Task objective =>
Using the records that appear below, write out exactly the lines from the one with "836x484 pixels." through the one with "Task: Click ellipsis", keeping both end lines.

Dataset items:

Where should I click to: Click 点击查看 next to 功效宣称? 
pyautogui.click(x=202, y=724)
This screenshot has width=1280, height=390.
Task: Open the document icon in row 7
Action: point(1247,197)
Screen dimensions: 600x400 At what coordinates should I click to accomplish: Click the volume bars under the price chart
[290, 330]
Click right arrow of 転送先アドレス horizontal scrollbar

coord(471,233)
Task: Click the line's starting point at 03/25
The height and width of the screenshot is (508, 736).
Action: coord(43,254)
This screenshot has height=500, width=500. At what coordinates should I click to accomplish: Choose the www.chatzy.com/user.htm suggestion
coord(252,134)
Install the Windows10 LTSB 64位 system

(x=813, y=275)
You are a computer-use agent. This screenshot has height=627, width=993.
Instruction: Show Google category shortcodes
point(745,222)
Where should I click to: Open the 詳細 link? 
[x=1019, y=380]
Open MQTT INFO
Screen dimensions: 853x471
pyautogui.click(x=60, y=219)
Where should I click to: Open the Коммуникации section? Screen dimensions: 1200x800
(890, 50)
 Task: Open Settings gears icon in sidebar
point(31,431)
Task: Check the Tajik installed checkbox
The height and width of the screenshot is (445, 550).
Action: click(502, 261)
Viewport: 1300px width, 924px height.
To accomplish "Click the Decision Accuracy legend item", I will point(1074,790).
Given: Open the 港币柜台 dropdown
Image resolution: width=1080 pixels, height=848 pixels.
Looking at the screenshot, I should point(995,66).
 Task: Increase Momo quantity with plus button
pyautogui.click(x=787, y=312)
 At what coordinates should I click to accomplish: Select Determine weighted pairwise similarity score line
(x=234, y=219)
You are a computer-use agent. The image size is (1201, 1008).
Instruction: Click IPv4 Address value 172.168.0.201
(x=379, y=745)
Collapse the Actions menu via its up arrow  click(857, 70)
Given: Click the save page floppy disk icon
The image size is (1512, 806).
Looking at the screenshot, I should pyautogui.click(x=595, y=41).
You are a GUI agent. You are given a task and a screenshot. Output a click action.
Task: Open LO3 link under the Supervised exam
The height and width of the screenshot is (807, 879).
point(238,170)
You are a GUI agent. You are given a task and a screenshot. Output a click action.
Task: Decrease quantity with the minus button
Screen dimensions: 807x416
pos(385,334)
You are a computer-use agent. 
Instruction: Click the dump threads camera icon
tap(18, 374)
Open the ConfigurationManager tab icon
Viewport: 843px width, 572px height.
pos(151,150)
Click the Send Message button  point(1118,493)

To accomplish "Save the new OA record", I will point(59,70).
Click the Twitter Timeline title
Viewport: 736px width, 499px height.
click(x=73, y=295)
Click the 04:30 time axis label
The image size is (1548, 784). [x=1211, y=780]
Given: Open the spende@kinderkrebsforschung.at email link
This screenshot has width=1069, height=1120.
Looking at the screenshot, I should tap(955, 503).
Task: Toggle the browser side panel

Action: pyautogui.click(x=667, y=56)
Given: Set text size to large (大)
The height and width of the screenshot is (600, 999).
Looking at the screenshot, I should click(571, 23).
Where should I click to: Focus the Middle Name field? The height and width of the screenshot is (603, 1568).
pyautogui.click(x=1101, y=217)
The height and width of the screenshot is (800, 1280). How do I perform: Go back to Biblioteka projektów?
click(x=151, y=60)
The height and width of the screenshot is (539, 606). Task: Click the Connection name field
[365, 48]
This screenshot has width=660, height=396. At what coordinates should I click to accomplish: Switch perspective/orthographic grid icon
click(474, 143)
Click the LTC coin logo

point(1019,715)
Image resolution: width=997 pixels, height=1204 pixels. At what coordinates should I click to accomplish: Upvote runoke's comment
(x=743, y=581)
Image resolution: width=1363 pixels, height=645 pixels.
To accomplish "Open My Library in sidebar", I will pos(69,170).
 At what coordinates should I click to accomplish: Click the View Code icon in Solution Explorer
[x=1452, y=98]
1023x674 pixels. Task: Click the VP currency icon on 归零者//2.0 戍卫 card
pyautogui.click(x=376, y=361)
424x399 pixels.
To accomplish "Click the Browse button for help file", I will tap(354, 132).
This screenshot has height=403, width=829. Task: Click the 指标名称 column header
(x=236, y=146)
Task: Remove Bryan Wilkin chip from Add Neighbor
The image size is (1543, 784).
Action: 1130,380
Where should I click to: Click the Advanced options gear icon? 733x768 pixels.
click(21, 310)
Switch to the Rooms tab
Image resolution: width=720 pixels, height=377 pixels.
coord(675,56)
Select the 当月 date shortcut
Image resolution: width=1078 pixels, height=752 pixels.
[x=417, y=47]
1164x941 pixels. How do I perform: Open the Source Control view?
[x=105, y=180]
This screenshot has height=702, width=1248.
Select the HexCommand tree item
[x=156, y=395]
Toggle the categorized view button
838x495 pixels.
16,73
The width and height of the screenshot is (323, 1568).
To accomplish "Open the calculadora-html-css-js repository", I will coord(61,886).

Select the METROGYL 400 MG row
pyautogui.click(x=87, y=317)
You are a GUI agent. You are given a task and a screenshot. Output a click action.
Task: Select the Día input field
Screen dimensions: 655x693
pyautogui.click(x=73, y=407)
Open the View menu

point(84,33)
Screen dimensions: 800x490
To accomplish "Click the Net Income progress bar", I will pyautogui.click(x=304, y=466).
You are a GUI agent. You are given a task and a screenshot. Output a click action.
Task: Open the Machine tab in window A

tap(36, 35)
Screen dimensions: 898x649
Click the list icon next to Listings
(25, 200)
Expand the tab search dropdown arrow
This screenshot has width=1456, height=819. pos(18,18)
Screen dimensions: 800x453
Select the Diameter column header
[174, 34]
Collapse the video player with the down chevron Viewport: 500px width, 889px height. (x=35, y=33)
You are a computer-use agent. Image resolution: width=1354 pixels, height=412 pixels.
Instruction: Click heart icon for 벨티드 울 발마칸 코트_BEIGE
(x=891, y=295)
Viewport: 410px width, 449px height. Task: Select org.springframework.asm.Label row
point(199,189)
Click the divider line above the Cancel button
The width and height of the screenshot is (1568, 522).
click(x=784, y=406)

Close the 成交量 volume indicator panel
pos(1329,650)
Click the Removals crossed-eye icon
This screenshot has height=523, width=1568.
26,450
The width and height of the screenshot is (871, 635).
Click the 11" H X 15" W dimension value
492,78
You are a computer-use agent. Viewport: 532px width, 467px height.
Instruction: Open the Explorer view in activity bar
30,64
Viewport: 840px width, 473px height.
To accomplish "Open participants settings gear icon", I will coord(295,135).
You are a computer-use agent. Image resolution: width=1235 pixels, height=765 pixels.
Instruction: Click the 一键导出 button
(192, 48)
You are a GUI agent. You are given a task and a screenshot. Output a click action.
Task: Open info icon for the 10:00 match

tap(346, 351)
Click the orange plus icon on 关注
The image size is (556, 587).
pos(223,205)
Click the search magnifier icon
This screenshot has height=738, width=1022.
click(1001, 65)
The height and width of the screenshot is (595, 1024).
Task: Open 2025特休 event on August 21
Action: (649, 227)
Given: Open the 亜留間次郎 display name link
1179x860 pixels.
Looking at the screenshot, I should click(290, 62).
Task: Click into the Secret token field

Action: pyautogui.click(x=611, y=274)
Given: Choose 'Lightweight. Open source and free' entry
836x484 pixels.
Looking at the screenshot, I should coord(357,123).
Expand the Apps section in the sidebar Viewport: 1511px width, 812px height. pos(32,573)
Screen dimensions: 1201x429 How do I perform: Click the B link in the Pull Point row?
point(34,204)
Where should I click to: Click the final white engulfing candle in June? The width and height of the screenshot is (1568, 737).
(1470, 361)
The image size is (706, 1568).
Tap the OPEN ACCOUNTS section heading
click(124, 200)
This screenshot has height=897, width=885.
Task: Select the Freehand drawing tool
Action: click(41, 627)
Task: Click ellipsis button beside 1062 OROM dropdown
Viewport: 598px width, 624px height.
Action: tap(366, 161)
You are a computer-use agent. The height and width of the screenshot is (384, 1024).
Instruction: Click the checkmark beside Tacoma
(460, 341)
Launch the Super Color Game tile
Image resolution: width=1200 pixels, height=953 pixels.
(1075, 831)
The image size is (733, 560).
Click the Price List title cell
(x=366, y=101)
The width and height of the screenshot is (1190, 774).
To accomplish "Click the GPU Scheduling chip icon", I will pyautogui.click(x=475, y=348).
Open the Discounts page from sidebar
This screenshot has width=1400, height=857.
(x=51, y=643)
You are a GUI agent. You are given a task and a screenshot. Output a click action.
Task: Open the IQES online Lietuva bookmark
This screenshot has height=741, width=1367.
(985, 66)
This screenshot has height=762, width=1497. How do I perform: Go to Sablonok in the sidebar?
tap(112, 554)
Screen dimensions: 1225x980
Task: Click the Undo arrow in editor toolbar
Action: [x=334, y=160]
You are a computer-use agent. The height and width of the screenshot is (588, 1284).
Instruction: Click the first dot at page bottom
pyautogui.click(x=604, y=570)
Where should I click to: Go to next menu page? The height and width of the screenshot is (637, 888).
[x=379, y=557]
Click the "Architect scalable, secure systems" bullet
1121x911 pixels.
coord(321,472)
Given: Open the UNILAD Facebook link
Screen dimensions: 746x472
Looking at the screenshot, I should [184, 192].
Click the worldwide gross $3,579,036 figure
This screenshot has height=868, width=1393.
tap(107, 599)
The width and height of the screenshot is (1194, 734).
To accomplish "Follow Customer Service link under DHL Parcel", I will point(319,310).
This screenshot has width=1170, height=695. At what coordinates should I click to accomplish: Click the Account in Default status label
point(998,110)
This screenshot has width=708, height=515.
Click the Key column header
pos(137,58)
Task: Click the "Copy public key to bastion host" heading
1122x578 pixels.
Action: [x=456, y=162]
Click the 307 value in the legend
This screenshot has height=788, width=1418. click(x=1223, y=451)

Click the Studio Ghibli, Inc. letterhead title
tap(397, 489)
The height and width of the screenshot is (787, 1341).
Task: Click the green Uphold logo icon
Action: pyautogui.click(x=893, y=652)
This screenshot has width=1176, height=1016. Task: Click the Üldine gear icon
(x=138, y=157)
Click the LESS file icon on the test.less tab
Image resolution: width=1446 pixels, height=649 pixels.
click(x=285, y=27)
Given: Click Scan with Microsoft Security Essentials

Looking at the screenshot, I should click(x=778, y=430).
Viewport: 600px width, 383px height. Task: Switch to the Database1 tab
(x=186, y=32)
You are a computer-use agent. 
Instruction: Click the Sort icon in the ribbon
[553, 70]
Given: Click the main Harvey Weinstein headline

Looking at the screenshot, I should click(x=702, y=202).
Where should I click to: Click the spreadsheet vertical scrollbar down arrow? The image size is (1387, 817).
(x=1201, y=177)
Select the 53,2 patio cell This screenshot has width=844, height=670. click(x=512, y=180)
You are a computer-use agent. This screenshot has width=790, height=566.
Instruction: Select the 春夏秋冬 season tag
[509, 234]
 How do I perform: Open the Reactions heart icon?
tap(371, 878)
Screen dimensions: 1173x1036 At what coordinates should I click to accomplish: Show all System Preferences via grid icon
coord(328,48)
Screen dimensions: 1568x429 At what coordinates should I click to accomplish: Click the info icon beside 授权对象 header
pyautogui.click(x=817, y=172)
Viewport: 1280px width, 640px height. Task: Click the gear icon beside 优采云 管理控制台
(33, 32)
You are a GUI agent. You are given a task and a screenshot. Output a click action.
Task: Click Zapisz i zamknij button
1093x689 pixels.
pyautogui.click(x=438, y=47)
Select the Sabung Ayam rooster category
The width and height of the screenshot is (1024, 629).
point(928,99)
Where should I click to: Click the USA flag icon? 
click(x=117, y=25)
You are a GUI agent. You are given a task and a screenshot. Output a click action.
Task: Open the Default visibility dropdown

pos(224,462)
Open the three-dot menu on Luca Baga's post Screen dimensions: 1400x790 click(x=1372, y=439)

Completed exercise =>
836x484 pixels.
Looking at the screenshot, I should coord(357,123).
Expand the Apps section in the sidebar Viewport: 1511px width, 812px height. pos(32,573)
Screen dimensions: 1201x429 How do I perform: Click the B link in the Pull Point row?
point(34,204)
Where should I click to: Click the final white engulfing candle in June? The width and height of the screenshot is (1568, 737).
(1470, 361)
The image size is (706, 1568).
Tap the OPEN ACCOUNTS section heading
click(124, 200)
This screenshot has height=897, width=885.
Task: Select the Freehand drawing tool
Action: click(41, 627)
Task: Click ellipsis button beside 1062 OROM dropdown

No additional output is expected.